Aim A:
Answer from the thread on slow database queries below, one answer a line, marked like the items:
(i) What does the thread suggest implementing in Java as an emergency stop-gap?
(ii) On which two columns does the thread recommend a composite index?
(iii) Instead of running a count(), what can you usually do?
Aim B:
Please scale the coordinates in the answers of all three records below by 1.2, rounding to whole numbers with halves going up. Write out every record line again, requests included and unchanged, and leave the pictures out.

Passage given:
┌──

If the query takes 7 minutes and cannot be made faster, you have to stop running this query real-time. Can you change your application to query a cached results table that you periodically refresh?
As an emergency stop-gap before that, you can implement a latch (in Java) that allows only one thread at a time to execute this query. A second thread would immediately fail with an error (instead of bringing the whole system down). That is probably not making users of this query happy, but at least it protects everyone else.
I updated the query, could you give me some advices ?
Those string manipulations make indexing pretty much impossible. Are you sure you cannot at least get rid of the "trim"? Is there really redundant whitespace in the actual data? If so, you could narrow down on just a single student_id, which should speed things up a lot.
You want a composite index on (student_id, log_date), and hopefully the complex log_date condition can still be resolved using a index range scan (for a given student id).
Without any further information about what kind of query you are executing and wheter you are using indexes or not it is hard to give any specific information.
But here are a few general tips.
Make sure you use indexes on the columns you often filter/order by.
If it is only a certain query that is way too slow, than perhaps you can prevent yourself from executing that query by automatically generating the results while the database changes. For example, instead of a count() you can usually keep a count stored somewhere.
Try to remove the trim() from the query by automatically calling trim() on your data before/while inserting it into the table. That way you can simply use an index to find the StudentID.
Also, the date filter should be possible natively in your database. Without knowing which database it might be more difficult, but something like this should probably work: LogDate BETWEEN '2009-02-02' AND '2009-02-02'
If you also add an index on all of these columns together (i.e. StudentID, LogDate, TerminalType, RecStatus and EmployeeID than it should be lightning fast.

└──

Input rows:
┌──

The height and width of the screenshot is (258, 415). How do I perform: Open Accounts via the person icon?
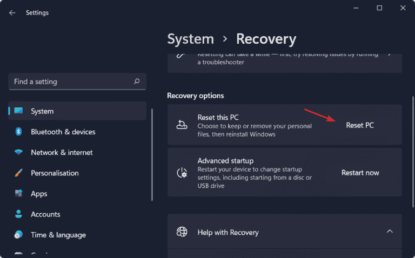[19, 214]
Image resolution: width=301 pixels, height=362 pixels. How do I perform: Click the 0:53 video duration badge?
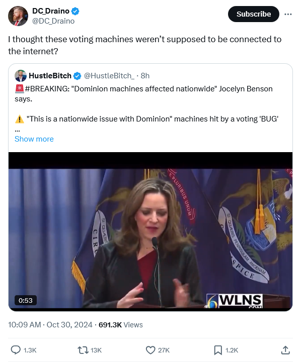click(x=26, y=300)
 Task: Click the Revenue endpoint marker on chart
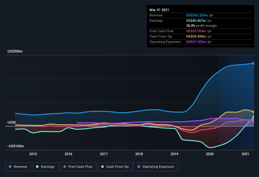click(253, 63)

└──

Correct result A:
(i) A latch that allows only one thread at a time to execute the query.
(ii) student_id and log_date.
(iii) Keep a count stored somewhere.

Correct result B:
The height and width of the screenshot is (258, 415). How do I perform: Open Accounts via the person icon?
[23, 257]
Image resolution: width=301 pixels, height=362 pixels. How do I perform: Click the 0:53 video duration badge?
click(x=31, y=360)
 Task: Click the Revenue endpoint marker on chart
click(304, 76)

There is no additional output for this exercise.